Skilfully, Bennett conveys the pervasive effects of colourism, highlighting the skin shade hierarchy in which those with light skin are positioned at the top and those with the darkest skin shades are relegated to the bottom. Of Jude, she writes,
THEY CALLED HER TAR BABY.
Midnight. Darky. Mudpie. Said, Smile, we can’t see you. Said, You so dark you blend into the chalkboard (p.83).
Although not set in contemporary society, the colourist name calling to which Jude’s character is subjected is strikingly consonant with the experiences of participants in my current research with Nadia Craddock on colourism in the UK.

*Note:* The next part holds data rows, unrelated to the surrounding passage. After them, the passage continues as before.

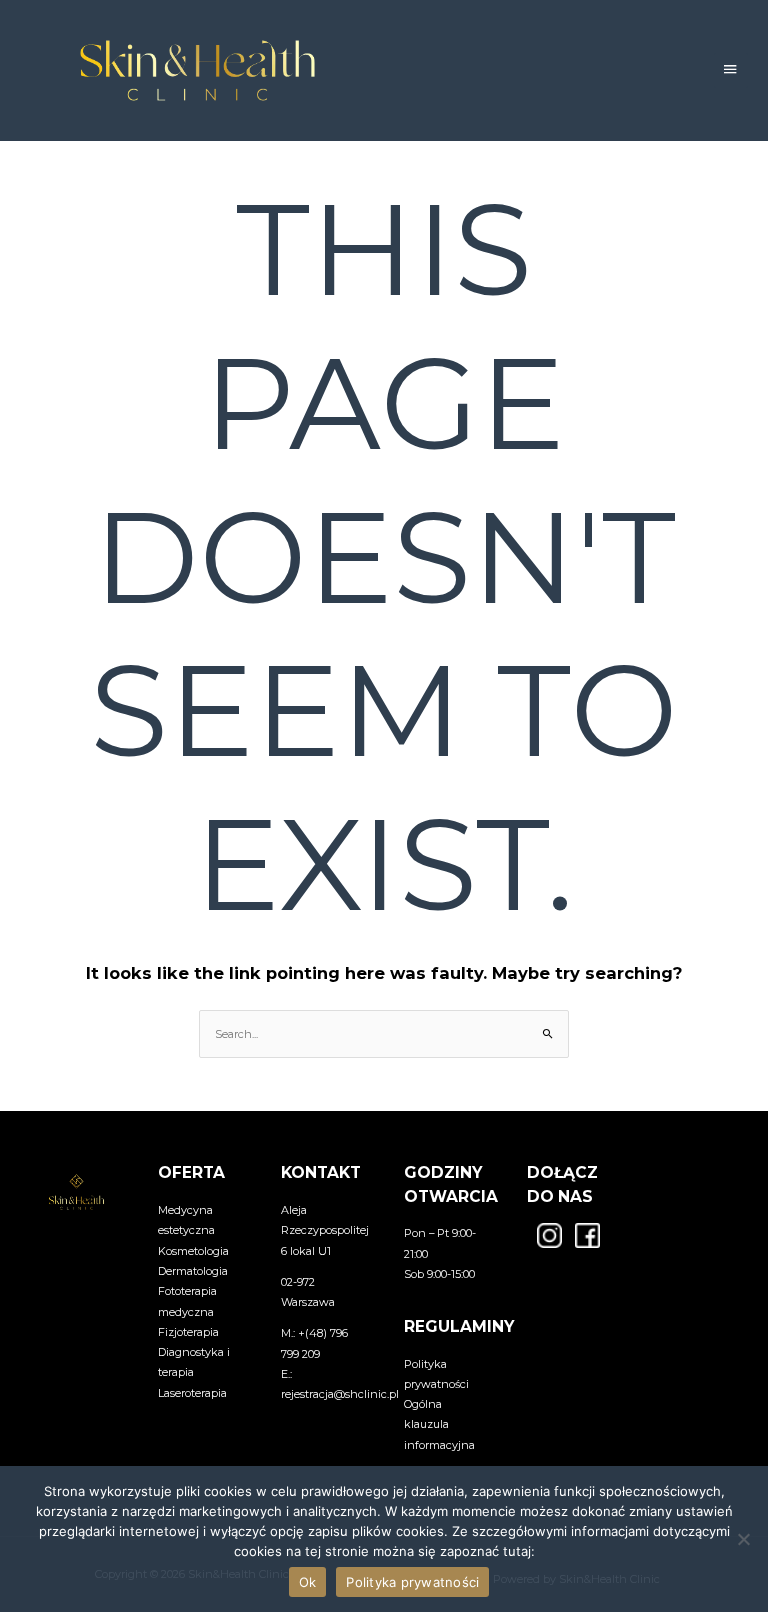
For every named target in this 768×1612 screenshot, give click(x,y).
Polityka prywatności (412, 1582)
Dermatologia (193, 1271)
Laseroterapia (192, 1393)
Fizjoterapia (188, 1332)
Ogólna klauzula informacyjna (439, 1424)
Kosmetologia (193, 1251)
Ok (308, 1582)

Running through the novel are themes of alienation and striving to fit in that affect the central characters in different ways. By employing an omniscient narrator, Bennett gives readers insight into many characters. She explores the complex, painful negotiations and compromises required in order to survive and make life liveable.
One of the most tender relationships in the novel is between Jude and Reese, who has transitioned from female to male, cutting his hair and wrapping his chest. Bennett depicts a relationship in which Jude and Reese share genuine love and appreciation for each other’s beauty in a society where the mainstream seeks to marginalise them for being too dark or trans respectively. Just as in her performative efforts to ‘pass’, Stella seeks recognition as a white woman, Reese works hard to be recognised as a man.
I wondered at the plausibility of some of the coincidences in the novel, described by Sarah Resnick in the New York Times as ‘outrageous coincidence’. However, this did not detract from my enjoyment of this text. Bennett’s evocative prose, insightful and sympathetic portrayal of character, and ear for dialogue coupled with a compelling plot, made The Vanishing Half a page turner. I am not surprised this is a New York Times best seller and I look forward to reading more of Bennett’s work.
The Vanishing Half by Brit Bennett was published by Dialogue Books.